Hi all, is there an easy way to configure the `loc...
# ask-community
j
Hi all, is there an easy way to configure the
local_artifact_storage
for the entire instance when deploying on kubernetes through helm?
d
Hi Jack - can you share more about the use case here? Typically the filesystem isn't shared between different pods in kubernetes - so i'd be worried that even if this was an option it would be very easy to lose the artifacts that are stored there, unless you are doing some fancy things with volumes to persist them
j
Hi Daniel. We are processing large image data (~300GB). Our data lives on a distributed storage server (ceph), but is copied to our worker nodes for processing so that we can make use of local NVMe drives. I have set up a custom run launcher that will allocate a new PVC at the start of each run and mount it in the job pod. I want to set the local artifact storage path for each of these jobs to the mounted PVC path. There doesn't seem to be an easy way to do this so I settled on just setting the dagster home globally.
d
I see - another thing you could do is configure the IO manager in code to point at the directory that you want?
j
Yeah that's an option, but it's preferred to be able to configure this at the deployment level
d
makes sense - I don't think we expose local_artifact_storage in the helm chart currently - but if you file an issue here we can incorporate it into future improvements: https://github.com/dagster-io/dagster/issues
j
Yeah I haven't seen it in the templates but I'll go ahead and file that. I also reported an issue recently regarding the dagster home path in the user deployment being overridden by the global dagster path. https://github.com/dagster-io/dagster/issues/13669
It would also be great to get some more documentation on the config data being passed to the run launcher. For instance,
dagster_home
is passed in, but I'm not clear why as I would expect the configured dagster home in the user deployment to take precedence
d
I think that dagster_home parameter may not actually be used anymore by the run launcher anymore
j
I think it is. I have to double check but I believe the value I passed there showed up as the value for the DAGSTER_HOME env variable on the job. But strange enough, the job still used the global dagster home path
d
It may set the environment variable, but I don’t think anything in the run worker will read from it when loading the instance - the instance is serialized and passed into the run worker command instead
j
Ok and when you say instance, you're talking about the dagster.yaml config?
d
That’s right
j
Ok I guess this the point of confusion. Should the global instance configuration be used in the run? I can see certain values being necessary, like the postgres config. But things like resource requests and storage paths should l, imo, be determined by the code location / user code deployment
d
There are docs on how to set up configuration for certain fields here: https://docs.dagster.io/deployment/guides/kubernetes/deploying-with-helm#step-61-configure-the-deployment
But local artifact storage locations can’t currently be set per code location in the helm chart
j
Gotcha. Yeah I've been through those docs. Maybe I'm misinterpreting what's going on. Is the config for the user code deployment merged with the global config when the job launches?
d
that's right - the run launcher config is the base, and locations can override it
j
Ok that makes sense. I'm gonna run a quick test to confirm whether that's working as expected.

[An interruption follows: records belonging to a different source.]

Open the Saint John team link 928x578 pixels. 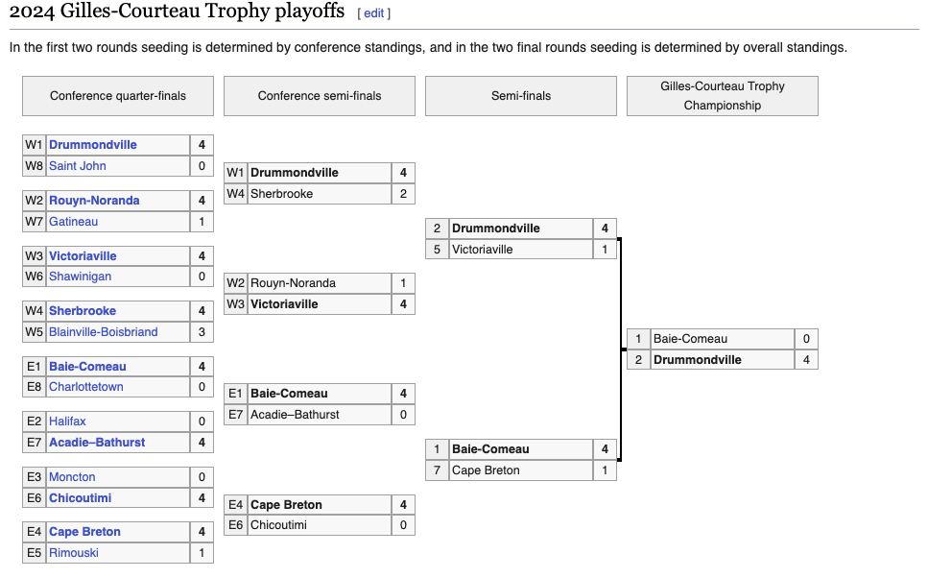(x=78, y=166)
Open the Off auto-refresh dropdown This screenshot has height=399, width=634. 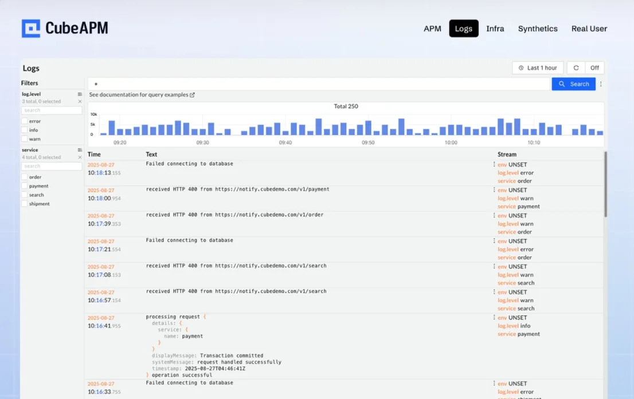pos(595,68)
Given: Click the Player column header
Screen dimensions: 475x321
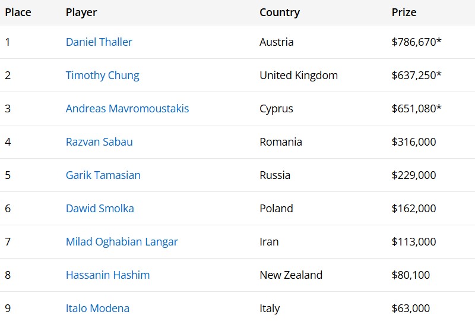Looking at the screenshot, I should (x=81, y=12).
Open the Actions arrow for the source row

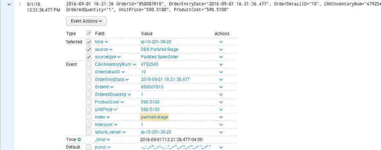pyautogui.click(x=221, y=50)
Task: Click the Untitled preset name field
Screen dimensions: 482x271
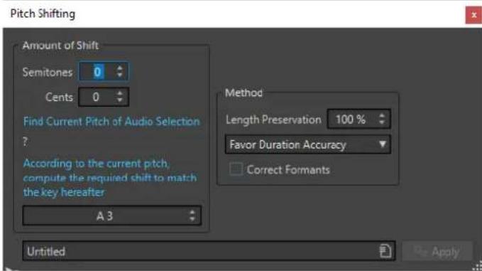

Ah this just reminded me of another issue lol. Is there a way to set the job-specific configuration for the code location?
d
There's not currently a way to do that, no
that needs to go in @job tags currently
j
Gotcha. So seems like, at the moment, most job specific configuration should go in the job definition right?
d
that's right, yeah
j
Ok cool. Well you've answered my many questions. Thanks! The only unexplained issue I still see is the dagster home problem. If that were fixed then the local artifact storage would be less of a concern since that defaults to the dagster home path
d
i'm still a little unclear what's going in your runs that requires DAGSTER_HOME to be set to any particular value
could you use a different environment variable instead that you set?
j
So each if our ops produced output that needs to be saved to disk. We use the op context to determine the save path. That path will point to the location determined by the local artifact storage (dagster home by default)
d
Ah ok i think that's the confusion - changing the value of DAGSTER_HOME in the run worker won't change that path.

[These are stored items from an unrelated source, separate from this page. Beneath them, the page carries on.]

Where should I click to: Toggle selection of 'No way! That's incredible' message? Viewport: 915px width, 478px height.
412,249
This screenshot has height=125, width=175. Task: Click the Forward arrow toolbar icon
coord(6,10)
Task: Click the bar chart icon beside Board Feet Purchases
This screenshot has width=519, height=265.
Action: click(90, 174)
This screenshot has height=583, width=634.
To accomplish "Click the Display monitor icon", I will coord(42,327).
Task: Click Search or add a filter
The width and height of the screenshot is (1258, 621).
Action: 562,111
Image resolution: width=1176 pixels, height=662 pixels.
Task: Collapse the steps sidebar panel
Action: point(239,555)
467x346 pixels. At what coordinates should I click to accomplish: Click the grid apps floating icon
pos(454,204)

(since the run worker doesn't check DAGSTER_HOME at all - for that or any other reason)
j
Gotcha. So what is the purpose of DAGSTER_HOME in the code location deployment?
d
I think it has no purpose.
And is only around for backwards compatibility
j
Lol oh. Well that would explain the behavior
Well, I think it would make more sense for the run to use the value configured in the user code location. That would keep the behavior consistent with the base config + location config behavior
d
Fair enough - but I think the most likely next step would be to remove the environment variable altogether, since it isn't used
as opposed to tweaking the way in which it is set in order to not be used
j
That's fine. And would that be replaced with an option to configure local artifact storage at the code location?
d
potentially - I don't think i've heard that particular request before, but certainly to start being able to set it on the instance at all from the helm chart makes sense
j
Cool. I'll open an issue then so it's on your radar.
🙏 1
Last question: If we wanted to bundle dagster in a desktop app, is there a recommended way to do that?
d
would it be possible to make a new post for that one
j
Yup, np
202 Views